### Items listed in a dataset
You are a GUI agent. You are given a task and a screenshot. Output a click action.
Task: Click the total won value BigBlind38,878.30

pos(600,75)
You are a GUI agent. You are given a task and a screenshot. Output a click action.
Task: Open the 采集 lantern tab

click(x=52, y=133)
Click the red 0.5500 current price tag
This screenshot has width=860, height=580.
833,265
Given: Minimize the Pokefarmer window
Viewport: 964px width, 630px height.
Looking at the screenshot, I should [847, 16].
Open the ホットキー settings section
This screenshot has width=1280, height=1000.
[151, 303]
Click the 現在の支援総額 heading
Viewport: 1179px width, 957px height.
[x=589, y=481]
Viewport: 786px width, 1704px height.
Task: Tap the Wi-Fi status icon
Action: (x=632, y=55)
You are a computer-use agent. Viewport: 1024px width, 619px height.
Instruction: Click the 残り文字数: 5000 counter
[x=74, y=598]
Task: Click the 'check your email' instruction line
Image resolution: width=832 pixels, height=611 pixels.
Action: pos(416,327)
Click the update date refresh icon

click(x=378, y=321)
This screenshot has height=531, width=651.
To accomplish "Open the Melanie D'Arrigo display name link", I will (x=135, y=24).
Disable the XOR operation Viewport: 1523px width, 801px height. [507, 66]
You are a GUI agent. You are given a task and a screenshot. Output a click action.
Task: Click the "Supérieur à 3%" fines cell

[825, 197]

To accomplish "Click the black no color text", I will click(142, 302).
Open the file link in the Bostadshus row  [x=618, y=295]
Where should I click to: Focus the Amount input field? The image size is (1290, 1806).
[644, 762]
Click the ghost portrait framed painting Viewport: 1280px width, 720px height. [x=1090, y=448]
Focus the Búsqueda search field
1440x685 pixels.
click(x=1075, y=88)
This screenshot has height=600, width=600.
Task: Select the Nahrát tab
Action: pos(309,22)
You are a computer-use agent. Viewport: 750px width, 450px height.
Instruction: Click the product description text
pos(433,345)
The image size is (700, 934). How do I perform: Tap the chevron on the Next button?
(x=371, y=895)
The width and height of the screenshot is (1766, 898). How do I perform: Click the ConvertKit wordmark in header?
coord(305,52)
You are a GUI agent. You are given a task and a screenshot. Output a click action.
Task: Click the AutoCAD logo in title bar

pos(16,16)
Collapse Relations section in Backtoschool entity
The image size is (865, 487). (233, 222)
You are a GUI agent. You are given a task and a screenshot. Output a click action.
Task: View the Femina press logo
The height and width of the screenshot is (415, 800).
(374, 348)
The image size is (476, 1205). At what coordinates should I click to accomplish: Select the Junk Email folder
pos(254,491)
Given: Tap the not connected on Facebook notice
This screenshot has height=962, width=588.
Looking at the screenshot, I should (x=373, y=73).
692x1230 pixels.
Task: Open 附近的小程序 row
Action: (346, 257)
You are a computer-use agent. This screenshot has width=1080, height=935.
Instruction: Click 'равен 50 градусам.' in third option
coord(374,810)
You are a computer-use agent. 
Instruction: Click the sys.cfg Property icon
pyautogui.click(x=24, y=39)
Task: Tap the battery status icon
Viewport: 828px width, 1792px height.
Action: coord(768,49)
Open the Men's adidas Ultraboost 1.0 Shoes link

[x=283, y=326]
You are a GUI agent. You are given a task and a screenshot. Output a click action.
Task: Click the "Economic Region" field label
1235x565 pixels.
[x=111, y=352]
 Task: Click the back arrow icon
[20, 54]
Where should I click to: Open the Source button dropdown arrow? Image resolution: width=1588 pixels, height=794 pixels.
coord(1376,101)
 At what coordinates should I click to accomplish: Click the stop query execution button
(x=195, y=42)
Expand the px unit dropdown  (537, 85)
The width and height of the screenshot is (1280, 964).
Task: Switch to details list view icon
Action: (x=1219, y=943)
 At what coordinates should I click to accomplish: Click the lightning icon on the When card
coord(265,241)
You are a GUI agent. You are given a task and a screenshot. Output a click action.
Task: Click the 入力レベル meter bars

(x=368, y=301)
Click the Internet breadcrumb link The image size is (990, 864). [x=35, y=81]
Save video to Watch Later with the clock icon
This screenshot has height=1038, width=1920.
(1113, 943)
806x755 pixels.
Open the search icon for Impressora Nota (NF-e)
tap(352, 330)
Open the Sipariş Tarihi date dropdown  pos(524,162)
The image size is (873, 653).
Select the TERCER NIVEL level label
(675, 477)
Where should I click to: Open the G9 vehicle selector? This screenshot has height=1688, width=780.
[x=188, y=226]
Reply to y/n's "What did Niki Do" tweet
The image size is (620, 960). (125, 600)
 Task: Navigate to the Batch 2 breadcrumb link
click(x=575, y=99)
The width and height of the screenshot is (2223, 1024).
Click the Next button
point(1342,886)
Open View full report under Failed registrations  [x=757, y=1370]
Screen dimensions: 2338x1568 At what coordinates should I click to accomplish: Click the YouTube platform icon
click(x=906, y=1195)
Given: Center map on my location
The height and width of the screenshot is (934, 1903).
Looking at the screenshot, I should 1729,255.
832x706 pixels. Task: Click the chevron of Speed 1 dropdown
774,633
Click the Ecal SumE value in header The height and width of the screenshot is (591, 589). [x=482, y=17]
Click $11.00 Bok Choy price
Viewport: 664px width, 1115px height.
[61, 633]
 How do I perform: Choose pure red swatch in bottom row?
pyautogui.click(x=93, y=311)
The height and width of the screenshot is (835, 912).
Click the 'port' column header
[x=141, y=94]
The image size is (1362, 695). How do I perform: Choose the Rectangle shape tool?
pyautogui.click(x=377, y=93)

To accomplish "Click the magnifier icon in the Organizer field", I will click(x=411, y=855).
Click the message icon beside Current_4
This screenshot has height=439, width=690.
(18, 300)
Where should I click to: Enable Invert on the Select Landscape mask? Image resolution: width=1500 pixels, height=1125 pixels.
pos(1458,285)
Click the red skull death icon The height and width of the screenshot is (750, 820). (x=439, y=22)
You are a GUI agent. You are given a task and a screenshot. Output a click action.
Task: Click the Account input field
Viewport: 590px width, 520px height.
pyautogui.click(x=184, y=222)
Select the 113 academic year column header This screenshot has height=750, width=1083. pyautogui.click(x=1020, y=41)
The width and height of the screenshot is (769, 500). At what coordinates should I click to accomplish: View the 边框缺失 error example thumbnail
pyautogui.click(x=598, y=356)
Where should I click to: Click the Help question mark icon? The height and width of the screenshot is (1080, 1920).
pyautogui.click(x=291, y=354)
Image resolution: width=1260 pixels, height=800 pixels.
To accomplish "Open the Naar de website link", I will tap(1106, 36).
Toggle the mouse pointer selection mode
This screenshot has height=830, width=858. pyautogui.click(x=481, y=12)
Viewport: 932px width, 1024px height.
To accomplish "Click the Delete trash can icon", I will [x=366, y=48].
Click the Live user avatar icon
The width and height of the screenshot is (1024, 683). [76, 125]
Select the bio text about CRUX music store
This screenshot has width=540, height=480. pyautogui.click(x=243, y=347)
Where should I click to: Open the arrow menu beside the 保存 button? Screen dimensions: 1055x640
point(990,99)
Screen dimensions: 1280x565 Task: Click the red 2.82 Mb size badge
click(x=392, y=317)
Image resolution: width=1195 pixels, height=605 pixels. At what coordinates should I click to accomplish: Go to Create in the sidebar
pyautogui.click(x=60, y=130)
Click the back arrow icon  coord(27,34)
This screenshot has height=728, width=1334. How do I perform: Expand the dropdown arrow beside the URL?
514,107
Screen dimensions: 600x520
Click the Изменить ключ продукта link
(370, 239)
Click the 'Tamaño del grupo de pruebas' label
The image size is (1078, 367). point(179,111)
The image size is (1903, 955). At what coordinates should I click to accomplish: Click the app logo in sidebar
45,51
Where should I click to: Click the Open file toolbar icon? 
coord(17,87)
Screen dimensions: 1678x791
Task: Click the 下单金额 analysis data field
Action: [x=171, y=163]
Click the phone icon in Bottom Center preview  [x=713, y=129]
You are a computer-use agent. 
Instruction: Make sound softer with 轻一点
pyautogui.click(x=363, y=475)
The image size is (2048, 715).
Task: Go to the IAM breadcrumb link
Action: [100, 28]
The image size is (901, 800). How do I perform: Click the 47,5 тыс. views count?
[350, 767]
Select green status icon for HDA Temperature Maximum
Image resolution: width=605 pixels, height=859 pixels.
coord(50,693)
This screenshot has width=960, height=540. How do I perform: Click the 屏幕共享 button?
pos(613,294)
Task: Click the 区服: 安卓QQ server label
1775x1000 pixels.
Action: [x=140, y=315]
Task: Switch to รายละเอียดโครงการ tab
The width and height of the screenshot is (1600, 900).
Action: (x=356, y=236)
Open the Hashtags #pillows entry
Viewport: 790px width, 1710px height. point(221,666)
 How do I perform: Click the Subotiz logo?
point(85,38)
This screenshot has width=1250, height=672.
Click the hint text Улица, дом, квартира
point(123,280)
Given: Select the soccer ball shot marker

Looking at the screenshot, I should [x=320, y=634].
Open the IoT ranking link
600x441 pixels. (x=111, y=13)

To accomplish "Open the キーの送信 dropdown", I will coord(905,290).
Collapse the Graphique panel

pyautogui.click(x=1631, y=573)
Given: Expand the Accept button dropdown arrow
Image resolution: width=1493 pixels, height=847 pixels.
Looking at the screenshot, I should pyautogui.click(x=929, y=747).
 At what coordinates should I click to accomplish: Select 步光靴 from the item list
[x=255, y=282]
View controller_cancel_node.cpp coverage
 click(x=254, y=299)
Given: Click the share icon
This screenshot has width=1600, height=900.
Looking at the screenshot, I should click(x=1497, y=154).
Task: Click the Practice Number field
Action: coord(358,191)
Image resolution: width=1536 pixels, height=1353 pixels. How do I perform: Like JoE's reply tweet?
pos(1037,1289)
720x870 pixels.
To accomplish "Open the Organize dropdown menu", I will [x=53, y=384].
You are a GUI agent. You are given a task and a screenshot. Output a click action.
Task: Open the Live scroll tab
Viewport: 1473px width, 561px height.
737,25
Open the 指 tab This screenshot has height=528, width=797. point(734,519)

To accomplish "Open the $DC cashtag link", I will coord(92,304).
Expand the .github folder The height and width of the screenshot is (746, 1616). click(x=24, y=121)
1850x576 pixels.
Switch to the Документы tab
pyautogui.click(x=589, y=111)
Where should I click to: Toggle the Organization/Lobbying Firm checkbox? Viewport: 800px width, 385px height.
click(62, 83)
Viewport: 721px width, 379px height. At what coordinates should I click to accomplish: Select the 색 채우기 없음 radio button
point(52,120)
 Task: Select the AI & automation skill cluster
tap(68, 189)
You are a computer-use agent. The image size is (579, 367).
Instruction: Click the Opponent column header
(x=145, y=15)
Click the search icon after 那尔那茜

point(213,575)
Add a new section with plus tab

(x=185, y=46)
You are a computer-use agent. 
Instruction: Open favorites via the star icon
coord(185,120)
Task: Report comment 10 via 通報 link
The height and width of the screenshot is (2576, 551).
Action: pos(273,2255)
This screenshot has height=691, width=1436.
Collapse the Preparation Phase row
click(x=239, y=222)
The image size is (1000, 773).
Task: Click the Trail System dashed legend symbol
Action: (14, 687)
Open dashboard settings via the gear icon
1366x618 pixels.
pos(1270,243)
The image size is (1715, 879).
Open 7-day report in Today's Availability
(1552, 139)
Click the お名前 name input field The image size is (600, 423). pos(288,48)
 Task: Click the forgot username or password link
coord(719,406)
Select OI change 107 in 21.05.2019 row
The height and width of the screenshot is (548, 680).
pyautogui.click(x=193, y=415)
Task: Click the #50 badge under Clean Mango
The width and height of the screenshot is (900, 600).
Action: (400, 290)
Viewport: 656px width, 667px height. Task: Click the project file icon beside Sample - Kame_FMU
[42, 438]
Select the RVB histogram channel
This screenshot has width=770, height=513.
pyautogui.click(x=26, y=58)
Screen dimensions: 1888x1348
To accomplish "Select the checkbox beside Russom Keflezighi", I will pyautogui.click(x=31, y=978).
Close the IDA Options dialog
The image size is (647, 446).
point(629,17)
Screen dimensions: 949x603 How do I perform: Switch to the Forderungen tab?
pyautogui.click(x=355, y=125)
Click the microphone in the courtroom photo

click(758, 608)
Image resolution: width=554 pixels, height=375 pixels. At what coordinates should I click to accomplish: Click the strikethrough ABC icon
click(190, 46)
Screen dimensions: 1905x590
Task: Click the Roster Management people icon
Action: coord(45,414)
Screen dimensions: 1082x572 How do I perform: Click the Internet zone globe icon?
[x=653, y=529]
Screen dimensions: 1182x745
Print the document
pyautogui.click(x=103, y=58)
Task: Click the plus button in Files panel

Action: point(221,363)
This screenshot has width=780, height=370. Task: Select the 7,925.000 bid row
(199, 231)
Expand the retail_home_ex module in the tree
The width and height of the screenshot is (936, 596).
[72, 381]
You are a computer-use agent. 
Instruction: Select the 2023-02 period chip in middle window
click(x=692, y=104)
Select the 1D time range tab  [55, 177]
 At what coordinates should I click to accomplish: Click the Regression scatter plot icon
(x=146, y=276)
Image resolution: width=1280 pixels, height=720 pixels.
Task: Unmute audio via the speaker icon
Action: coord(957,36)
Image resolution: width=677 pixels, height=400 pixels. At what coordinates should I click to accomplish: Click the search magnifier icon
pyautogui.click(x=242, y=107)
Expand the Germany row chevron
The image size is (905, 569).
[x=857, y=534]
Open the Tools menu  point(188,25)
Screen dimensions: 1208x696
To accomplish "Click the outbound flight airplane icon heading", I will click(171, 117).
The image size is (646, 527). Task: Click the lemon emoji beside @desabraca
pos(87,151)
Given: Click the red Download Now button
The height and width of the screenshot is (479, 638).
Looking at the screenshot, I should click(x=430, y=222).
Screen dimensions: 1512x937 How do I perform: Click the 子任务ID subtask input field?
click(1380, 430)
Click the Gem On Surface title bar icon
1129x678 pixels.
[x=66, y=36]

### Prompt
Note each line above that holds "Center", then copy all of them.

### Answer box
Given: Center map on my location
Click the phone icon in Bottom Center preview  [x=713, y=129]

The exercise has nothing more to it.